The Impact Of Our New Toilet Block.

Challenges facing girls on their periods.

Girls across rural Arusha, Tanzania, face multiple challenges to effective menstrual hygiene management (MHM). These challenges can develop from a lack of understanding and education on menstruation and menstrual hygiene management, which can lead to stigmatisation of menstruating girls and young women. There are physical barriers such as a lack of pain relief to manage menstrual cramps, inappropriate or non existent facilities for disposal of used sanitary products, limited access to Water, sanitation and hygiene (WASH) services needed to keep clean and safe during menstruation and limited access to private space for MHM practices. Female students are therefore left with few options but to stay at home and not attend school when they are on their period. This means that girls can lose around 48 days of education each year. Menstruation should not be a barrier to accessing education!

Our Menstrual Hygiene Management project at Marurani

Phase 1: Sanitary pads and menstruation education for all girls

In 2020, we delivered a Menstrual Hygiene Management projectat Marurani in partnership with local experts (Femme International). The project aimed to increase knowledge of menstruation and hygiene among students and community members and distribute sanitary products to students. The project also involved teacher training which was delivered by Femme International, and included training teachers to deliver accurate education on puberty, reproductive anatomy, sexual health, body hygiene, menstruation, and menstrual management. The aim was to provide teachers with the tools to tackle the stigma around periods in the community.

These girls were Missing up to 48 days of school a year just because they can’t attend during their periods.

Phase 2: 10 new girls toilets

Marurani school only had two girls toilet cubicles, both of which were flooded from heavy rain leaving them pretty much unusable. Working with our partner organisation Ndoto in Action (NIA) we identified the need to construct a new toilet block. Thanks to the Brinda Jaykant Shah Foundation and One Kind Act we were able to construct a new toilet block at the end of 2021.

The new girls toilet block consists of:

  • 10 toilets, with one accessible toilet, specially designed to accommodate people with physical disabilities
  • A handwashing station with 12 taps
  • A changing room
  • A dedicated incinerator for waste disposal.
  • Cupboards of menstrual provisions in the girls toilet to encourage girls to attend school when menstruating.

Effective Menstrual Hygiene Management creates opportunities and gives girls the space to learn and enjoy school.

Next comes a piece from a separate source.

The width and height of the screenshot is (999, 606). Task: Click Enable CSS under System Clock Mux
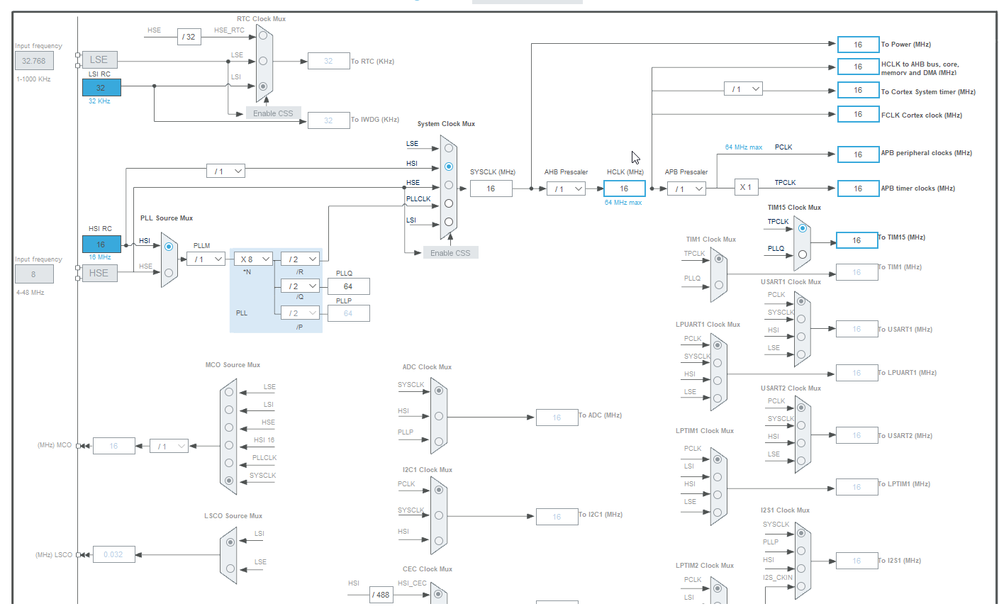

We asked a student at Marurani what she thinks:

“ My name is Alisia Kelvin. I am in standard seven at Marurani primary school. I really appreciate One Kind Act for constructing a modern girl’s friendly toilet in our school. In the previous, we faced the challenge of being in the long queue waiting for one after one pupil to use the toilet. The toilet we were using hadn’t enough rooms and functioning handwashing station with available water. Due to this, we were exposed to unsafe water, poor sanitation, and hygiene which resulted in illness. We were also facing the challenge during our menstrual periods so some of us had no other option than to stay at home while classes are going on. This eventually affected our academic performance.

After the construction of girls-friendly toilets, the support from One Kind Act, we are now enjoying being at school even when we are in our menstrual periods. These toilets have enough rooms with a functioning hand washing station, incinerator, changing room with available clean water, and other menstrual hygiene management facilities such as environmentally friendly sanitary pads, soap, and underwear. This support from One Kind Act has brought new hope and smiles to our faces. We are now improving academically and we are looking forward to performing our bests and becoming professionals in our communities.

Thank you to Brinda Jaykant Shah Foundation and One Kind Act for funding the construction of new toilet blocks and removing the barrier to education that ineffective MHM can create!